玉城裕規(以下、玉城) オファーをいただき、脚本を読んだ時点ではどう具現化されるのか想像が付かず、撮影中は現場の流れにただ身を任せていました。僕の役柄は物語において特殊で、他の登場人物は作品にある猟奇性を表現したシーンがあるのに、僕だけはないんですよね。混沌とした世界観をどれほど受け入れて、その違和感をどれほど味わえるか。自分の課題でしたけど、無心で空気に巻き込まれて行き着いたのが、謎を残すクライマックスのシーンでした。

――実際、演じてみての手ごたえは?

玉城 他のキャストのみなさんのセリフ、物語の状況を素直に受け入れていたので、特別に意識したことはなかったんですよ。僕自身、作品の世界観からにじむ不思議さを抱えたまま終わって、「果たして、これはどんな作品になるのか」と思いました。

――完成した作品はいかがでしたか?

玉城 一言「うわ〜…」と思いましたね(笑)。撮影に参加していないシーンもあったので、脚本だけで想像していた場面は「なるほど」と納得しました。過去に携わった作品の中でも世界観が特殊ですし、僕がたまたま主演とおっしゃっていただいただけで、全員が主人公になってもおかしくない作品です。キャラクターがみんな、輝いているなというのが素直な感想でした。

――旭正嗣監督は、撮影現場の玉城さんは「座長的役割をしっかり果たしてくれた」と評価していました。
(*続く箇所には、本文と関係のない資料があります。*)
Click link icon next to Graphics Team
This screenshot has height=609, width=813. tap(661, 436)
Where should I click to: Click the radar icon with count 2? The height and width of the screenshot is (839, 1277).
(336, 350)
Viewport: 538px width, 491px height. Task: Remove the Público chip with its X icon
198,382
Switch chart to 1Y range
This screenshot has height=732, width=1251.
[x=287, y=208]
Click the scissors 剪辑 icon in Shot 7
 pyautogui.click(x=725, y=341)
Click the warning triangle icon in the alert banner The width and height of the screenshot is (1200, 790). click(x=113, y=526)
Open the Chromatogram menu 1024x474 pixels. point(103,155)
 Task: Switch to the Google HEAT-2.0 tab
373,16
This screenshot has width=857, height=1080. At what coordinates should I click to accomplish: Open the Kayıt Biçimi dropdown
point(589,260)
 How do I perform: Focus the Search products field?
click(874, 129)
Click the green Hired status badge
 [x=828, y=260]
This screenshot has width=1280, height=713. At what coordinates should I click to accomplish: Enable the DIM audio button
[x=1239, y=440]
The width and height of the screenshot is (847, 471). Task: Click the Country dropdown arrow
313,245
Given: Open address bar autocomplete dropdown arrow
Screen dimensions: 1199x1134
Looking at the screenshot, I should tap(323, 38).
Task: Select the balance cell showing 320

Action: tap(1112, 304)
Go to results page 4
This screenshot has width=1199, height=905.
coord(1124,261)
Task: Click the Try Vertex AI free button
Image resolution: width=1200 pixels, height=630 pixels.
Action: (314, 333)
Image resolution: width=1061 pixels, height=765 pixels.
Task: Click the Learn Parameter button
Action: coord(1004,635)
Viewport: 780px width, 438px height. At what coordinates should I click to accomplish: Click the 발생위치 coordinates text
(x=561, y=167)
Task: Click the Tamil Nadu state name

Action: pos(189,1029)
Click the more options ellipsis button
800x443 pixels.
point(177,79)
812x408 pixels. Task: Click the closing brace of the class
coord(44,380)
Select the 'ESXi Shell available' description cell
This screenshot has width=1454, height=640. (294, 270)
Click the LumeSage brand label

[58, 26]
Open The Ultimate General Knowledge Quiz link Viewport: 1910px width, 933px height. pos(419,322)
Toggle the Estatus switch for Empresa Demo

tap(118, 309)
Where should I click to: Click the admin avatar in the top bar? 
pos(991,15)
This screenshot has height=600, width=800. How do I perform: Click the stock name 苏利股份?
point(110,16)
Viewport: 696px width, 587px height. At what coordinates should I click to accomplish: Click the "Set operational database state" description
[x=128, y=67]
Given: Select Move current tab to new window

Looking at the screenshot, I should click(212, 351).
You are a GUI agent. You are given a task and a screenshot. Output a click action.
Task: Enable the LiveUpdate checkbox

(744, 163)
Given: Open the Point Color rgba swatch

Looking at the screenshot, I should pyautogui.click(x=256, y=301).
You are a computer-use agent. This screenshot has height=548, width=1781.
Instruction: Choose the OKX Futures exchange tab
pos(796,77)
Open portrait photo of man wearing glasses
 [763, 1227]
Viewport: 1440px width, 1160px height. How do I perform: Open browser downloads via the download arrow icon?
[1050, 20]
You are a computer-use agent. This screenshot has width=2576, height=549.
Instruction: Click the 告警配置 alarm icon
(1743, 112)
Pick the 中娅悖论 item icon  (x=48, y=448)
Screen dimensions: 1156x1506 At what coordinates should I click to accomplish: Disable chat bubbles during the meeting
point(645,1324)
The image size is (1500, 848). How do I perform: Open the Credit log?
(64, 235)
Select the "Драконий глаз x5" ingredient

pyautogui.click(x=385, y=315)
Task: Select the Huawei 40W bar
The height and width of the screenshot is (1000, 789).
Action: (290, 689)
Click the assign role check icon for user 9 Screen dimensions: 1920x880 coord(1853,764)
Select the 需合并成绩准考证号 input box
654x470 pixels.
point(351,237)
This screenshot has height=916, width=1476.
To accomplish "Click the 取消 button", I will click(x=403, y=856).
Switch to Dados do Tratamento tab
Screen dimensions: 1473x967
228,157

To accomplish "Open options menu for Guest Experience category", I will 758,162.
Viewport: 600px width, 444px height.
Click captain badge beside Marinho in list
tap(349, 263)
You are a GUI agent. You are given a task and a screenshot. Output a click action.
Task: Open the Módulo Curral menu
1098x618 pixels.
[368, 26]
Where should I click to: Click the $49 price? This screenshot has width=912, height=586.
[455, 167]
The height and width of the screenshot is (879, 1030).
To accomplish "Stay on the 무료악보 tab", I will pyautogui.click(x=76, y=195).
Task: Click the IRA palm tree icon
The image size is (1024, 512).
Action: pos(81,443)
玉城 僕はまったく意識していなくて、何を見ておっしゃっていただいたんだろうと思います。ただ、聞く勇気はありません(笑)。作品の世界観を考えると現場を盛り上げるのは違うし、空気が壊れてもいけないのでなるべく自然体でいようとは心がけていました。

――印象的だった撮影時の出来事は?

玉城 病院で撮影したシーンがあって、他のキャストのみなさんに囲まれての撮影は奇妙で印象に残りました。クランクアップがそのシーンで、病院を出たら鴨の親子が移動していたのも不思議でしたね。普段なら微笑ましく思えるでしょうけど、混沌とした作品の世界観から一歩外に出て、可愛らしい光景が広がっていると、意味も違ってくるんだなと思いました(笑)。